--- Problem ---
While reading the listing below, count how many lines hold the word "computer", and answer with the number only.

*** Material for this exercise ***

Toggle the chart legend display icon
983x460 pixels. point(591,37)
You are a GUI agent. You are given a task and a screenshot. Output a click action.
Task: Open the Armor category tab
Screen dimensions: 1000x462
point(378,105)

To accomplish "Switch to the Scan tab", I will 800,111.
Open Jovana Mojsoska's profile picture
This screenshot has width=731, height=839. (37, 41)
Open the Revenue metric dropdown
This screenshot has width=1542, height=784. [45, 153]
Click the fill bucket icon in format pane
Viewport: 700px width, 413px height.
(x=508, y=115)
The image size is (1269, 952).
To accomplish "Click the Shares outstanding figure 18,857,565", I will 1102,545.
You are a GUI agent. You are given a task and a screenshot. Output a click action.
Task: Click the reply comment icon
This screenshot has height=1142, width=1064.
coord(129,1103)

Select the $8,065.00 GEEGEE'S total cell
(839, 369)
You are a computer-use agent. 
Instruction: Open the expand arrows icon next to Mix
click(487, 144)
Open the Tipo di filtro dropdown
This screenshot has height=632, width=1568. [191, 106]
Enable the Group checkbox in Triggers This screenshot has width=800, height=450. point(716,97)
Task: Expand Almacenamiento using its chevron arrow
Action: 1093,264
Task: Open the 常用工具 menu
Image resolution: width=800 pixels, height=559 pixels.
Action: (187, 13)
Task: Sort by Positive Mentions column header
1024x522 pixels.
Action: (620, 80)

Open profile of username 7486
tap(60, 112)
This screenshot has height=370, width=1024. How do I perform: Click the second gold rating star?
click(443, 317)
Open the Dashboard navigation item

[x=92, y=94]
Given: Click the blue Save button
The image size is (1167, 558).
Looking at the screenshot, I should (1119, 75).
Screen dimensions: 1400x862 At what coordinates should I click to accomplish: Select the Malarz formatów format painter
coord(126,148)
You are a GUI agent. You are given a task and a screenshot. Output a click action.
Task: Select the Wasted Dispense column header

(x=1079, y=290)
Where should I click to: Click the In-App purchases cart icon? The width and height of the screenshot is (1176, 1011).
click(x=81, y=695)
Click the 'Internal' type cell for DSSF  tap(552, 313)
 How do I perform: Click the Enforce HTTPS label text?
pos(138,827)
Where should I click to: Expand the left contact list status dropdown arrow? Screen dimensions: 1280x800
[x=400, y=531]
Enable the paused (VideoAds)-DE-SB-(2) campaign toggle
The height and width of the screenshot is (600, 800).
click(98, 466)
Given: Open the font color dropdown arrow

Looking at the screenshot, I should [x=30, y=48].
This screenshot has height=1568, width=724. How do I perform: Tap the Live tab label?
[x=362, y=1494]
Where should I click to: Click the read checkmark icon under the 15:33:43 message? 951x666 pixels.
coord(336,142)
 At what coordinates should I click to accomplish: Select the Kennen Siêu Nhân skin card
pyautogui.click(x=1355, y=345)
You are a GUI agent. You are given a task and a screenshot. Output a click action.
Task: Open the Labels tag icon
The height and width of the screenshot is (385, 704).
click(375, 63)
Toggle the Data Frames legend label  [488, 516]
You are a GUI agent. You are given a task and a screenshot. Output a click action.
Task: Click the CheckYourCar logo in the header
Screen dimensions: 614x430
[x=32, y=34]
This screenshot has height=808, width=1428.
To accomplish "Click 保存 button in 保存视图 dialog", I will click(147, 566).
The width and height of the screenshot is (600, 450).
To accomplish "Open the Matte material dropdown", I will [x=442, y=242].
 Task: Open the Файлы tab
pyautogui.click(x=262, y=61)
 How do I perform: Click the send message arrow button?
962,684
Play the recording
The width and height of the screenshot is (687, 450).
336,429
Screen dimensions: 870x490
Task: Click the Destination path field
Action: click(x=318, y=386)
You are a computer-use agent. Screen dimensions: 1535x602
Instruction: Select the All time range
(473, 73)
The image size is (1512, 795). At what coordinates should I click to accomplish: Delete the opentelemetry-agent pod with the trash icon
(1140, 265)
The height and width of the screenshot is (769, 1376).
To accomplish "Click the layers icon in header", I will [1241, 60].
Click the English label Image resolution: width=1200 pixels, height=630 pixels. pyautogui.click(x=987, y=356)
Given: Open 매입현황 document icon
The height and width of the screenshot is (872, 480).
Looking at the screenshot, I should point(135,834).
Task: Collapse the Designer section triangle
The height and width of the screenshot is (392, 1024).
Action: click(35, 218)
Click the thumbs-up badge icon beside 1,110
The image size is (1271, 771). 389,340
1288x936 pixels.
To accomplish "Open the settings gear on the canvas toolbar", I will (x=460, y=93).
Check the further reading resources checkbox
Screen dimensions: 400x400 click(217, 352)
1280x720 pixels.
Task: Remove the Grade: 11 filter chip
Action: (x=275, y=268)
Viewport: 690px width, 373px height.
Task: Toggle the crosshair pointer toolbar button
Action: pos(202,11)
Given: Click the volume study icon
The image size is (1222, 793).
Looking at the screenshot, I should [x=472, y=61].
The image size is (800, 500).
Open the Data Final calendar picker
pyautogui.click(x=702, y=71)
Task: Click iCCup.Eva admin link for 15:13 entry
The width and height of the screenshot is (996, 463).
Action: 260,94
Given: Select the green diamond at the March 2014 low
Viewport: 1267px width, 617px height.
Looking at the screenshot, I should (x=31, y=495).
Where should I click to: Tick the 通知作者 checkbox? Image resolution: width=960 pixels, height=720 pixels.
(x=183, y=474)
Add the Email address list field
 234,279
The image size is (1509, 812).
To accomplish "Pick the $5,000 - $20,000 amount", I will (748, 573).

*** End of Material for this exercise ***

--- Exercise result ---
2